(A block of data)
━━━━━━

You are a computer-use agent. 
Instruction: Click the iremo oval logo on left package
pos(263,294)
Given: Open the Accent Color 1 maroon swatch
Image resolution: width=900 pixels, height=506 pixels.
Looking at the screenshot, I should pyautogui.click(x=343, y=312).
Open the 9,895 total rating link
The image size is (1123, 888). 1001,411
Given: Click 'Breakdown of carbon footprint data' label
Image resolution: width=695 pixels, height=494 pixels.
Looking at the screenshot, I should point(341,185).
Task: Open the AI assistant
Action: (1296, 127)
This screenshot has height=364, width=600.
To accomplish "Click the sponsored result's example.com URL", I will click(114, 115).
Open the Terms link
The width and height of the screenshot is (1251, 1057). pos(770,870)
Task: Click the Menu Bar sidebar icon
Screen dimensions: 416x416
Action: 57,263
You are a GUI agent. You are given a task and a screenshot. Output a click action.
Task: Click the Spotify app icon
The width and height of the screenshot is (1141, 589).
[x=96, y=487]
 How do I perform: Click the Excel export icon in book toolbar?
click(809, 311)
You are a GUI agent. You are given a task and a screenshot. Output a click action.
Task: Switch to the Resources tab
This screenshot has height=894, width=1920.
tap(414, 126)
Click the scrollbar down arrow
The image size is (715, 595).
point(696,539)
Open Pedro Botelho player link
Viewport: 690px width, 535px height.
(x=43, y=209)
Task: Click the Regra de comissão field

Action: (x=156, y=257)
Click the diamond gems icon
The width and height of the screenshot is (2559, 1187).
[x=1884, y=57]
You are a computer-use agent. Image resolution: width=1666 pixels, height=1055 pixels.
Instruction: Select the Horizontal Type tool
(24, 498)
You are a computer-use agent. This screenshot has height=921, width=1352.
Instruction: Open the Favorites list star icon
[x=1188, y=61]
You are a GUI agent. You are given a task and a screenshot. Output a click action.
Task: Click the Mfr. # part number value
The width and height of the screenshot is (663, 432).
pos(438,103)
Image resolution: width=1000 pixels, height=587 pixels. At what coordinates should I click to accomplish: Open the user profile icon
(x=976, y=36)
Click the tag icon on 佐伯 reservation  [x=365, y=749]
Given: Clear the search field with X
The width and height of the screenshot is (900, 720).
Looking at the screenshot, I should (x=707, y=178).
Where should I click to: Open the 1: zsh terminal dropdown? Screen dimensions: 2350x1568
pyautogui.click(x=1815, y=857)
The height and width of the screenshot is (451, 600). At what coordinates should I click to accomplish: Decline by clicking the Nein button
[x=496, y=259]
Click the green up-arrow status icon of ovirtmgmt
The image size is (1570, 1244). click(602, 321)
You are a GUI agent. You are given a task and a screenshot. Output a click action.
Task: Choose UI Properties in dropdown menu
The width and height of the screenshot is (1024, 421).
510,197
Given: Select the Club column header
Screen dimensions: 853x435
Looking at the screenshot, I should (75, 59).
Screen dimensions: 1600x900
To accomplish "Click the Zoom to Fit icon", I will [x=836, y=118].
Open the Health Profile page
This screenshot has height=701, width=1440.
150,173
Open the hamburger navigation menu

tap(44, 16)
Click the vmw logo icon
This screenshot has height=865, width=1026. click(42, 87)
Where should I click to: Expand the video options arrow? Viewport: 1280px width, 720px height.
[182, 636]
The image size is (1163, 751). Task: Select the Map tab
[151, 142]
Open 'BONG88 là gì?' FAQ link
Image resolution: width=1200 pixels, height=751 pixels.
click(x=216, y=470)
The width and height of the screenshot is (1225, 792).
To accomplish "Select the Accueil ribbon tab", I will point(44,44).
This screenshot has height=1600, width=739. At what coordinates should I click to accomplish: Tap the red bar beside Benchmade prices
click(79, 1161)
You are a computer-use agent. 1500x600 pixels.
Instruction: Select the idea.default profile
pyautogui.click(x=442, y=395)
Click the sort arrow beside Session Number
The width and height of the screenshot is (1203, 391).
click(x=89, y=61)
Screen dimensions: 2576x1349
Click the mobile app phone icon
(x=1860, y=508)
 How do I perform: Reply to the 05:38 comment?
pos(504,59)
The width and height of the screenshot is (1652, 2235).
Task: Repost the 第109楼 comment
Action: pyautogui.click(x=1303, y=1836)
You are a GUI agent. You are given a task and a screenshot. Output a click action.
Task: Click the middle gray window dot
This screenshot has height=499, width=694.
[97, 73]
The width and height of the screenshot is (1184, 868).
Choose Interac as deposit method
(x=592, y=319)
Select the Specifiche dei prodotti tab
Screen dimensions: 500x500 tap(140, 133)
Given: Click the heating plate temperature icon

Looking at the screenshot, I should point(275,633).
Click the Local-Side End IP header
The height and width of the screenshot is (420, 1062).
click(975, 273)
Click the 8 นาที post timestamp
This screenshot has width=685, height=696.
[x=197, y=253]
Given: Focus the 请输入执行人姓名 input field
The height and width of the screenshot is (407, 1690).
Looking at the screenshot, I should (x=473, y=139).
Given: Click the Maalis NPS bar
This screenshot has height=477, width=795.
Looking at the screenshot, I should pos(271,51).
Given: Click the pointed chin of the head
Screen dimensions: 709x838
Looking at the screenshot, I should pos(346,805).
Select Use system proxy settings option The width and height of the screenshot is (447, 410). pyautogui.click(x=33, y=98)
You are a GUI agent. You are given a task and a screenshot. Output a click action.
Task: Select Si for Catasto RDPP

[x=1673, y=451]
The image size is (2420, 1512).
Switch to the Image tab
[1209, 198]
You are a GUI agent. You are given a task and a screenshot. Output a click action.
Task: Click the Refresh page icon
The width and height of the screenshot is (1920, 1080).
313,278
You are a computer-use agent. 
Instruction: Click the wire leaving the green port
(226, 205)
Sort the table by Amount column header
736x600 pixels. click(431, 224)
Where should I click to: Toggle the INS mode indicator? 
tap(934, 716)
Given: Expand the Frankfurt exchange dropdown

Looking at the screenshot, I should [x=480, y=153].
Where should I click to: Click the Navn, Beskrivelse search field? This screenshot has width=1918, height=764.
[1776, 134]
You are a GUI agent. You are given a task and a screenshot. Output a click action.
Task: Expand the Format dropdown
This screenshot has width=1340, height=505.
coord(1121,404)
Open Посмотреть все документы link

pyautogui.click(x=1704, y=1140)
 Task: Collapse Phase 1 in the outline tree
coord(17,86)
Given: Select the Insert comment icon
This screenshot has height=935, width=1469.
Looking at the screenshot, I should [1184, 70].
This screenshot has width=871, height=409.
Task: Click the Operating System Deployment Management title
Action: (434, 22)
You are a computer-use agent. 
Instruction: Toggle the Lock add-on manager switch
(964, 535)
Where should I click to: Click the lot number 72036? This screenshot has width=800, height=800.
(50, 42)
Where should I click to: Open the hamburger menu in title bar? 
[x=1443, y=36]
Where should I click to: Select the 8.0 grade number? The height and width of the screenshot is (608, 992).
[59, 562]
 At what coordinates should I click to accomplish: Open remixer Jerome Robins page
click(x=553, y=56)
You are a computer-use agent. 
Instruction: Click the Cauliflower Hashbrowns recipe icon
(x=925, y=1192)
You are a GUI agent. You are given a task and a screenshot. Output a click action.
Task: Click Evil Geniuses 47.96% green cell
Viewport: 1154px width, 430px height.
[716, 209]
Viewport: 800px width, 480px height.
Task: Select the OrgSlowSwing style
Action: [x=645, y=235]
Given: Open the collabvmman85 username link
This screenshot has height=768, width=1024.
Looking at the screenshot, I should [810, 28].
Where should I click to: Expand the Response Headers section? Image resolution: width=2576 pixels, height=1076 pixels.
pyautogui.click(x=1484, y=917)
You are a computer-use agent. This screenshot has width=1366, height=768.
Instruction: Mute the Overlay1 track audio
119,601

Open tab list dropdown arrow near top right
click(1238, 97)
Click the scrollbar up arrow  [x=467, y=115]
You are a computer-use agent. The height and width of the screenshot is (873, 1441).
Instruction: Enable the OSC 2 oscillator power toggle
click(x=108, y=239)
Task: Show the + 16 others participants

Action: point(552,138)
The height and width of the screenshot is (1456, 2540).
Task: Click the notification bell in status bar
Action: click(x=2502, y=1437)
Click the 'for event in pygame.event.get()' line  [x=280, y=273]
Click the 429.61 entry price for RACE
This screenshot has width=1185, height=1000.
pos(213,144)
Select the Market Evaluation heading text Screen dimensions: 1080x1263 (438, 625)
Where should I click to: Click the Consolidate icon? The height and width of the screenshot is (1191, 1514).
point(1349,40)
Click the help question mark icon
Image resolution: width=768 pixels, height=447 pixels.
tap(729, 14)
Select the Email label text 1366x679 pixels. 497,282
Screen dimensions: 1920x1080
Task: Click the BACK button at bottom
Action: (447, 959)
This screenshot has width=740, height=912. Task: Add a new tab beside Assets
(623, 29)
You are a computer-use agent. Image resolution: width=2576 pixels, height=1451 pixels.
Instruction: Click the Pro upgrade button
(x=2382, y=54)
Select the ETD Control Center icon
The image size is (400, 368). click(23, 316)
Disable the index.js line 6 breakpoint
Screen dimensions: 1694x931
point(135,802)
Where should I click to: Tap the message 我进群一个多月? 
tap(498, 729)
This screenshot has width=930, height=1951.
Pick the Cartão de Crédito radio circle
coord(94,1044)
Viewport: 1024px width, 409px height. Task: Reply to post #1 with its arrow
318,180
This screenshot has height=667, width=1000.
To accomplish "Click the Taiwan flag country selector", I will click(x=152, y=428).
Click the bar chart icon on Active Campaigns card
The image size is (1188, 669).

━━━━━━

PROBLEM DETAILS: Copy the lines of the block of data from the first line through the line containing "(x=43, y=209)", keeping them exactly the same.

THE REPLY:
You are a computer-use agent. 
Instruction: Click the iremo oval logo on left package
pos(263,294)
Given: Open the Accent Color 1 maroon swatch
Image resolution: width=900 pixels, height=506 pixels.
Looking at the screenshot, I should pyautogui.click(x=343, y=312).
Open the 9,895 total rating link
The image size is (1123, 888). 1001,411
Given: Click 'Breakdown of carbon footprint data' label
Image resolution: width=695 pixels, height=494 pixels.
Looking at the screenshot, I should point(341,185).
Task: Open the AI assistant
Action: (1296, 127)
This screenshot has height=364, width=600.
To accomplish "Click the sponsored result's example.com URL", I will click(114, 115).
Open the Terms link
The width and height of the screenshot is (1251, 1057). pos(770,870)
Task: Click the Menu Bar sidebar icon
Screen dimensions: 416x416
Action: 57,263
You are a GUI agent. You are given a task and a screenshot. Output a click action.
Task: Click the Spotify app icon
The width and height of the screenshot is (1141, 589).
[x=96, y=487]
 How do I perform: Click the Excel export icon in book toolbar?
click(809, 311)
You are a GUI agent. You are given a task and a screenshot. Output a click action.
Task: Switch to the Resources tab
This screenshot has height=894, width=1920.
tap(414, 126)
Click the scrollbar down arrow
The image size is (715, 595).
point(696,539)
Open Pedro Botelho player link
Viewport: 690px width, 535px height.
(x=43, y=209)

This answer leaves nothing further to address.